Dalla maschile alla femminile, cambia la settimana e cambia anche la protagonista di “Dodici domande per…”. Oggi tocca a Marzia Tagliamento.

Quando è nata la passione per il basket?: “E’ nata quando ero già nella pancia della mamma, perché lei allenava anche due ore prima di partorire. E dopo il parto, a sole tre settimane, ero già in passeggino in campo a seguire mia mamma che a volte mi dimenticava anche nei vari palazzetti d’Italia. Per cui grazie a mia mamma”.

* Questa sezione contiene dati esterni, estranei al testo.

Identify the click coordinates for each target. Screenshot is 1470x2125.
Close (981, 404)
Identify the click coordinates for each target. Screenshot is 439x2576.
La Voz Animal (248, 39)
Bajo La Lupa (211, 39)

Tre parole per descriverti?: “Orgogliosa, molto gelosa, ma anche molto dolce quando voglio”.

Il tuo piatto preferito?: “Pasta alla carbonara”.tagliamento

Ed il film preferito?: “Hunger games”.

Dove sogni di andare in viaggio?: “Hawaii”.

L’avversaria più difficile affrontata?: “Ashley Walker”.

Un modello di giocatrice?: “Candace Parker”.

La migliore amica nel mondo della pallacanestro?: “Mmm…Michela Marchetti, Kourtney Trreffers, Martina Kacerik”.

In cosa devi migliorare maggiormente sotto l’aspetto tecnico?: Devo migliorare in difesa, ma da quest’anno ci sto lavorando e sono contenta perché vedo dei piccoli miglioramenti. Ma direi anche palleggio arresto e tiro”.

Hai un rito scaramantico prima di ogni partita?:  “Ascolto la canzone di James Arthur “Impossible” e do un bacio all’anello della mia nonna che è il mio portafortuna”.

Il ricordo più bello da cestista?: “Finale Europea under 16 con la Nazionale a Miscolck e lo Scudetto under 19 vinto Geas”.

Ed un sogno per il futuro?: “Sogno? Diventare una vera giocatrice”.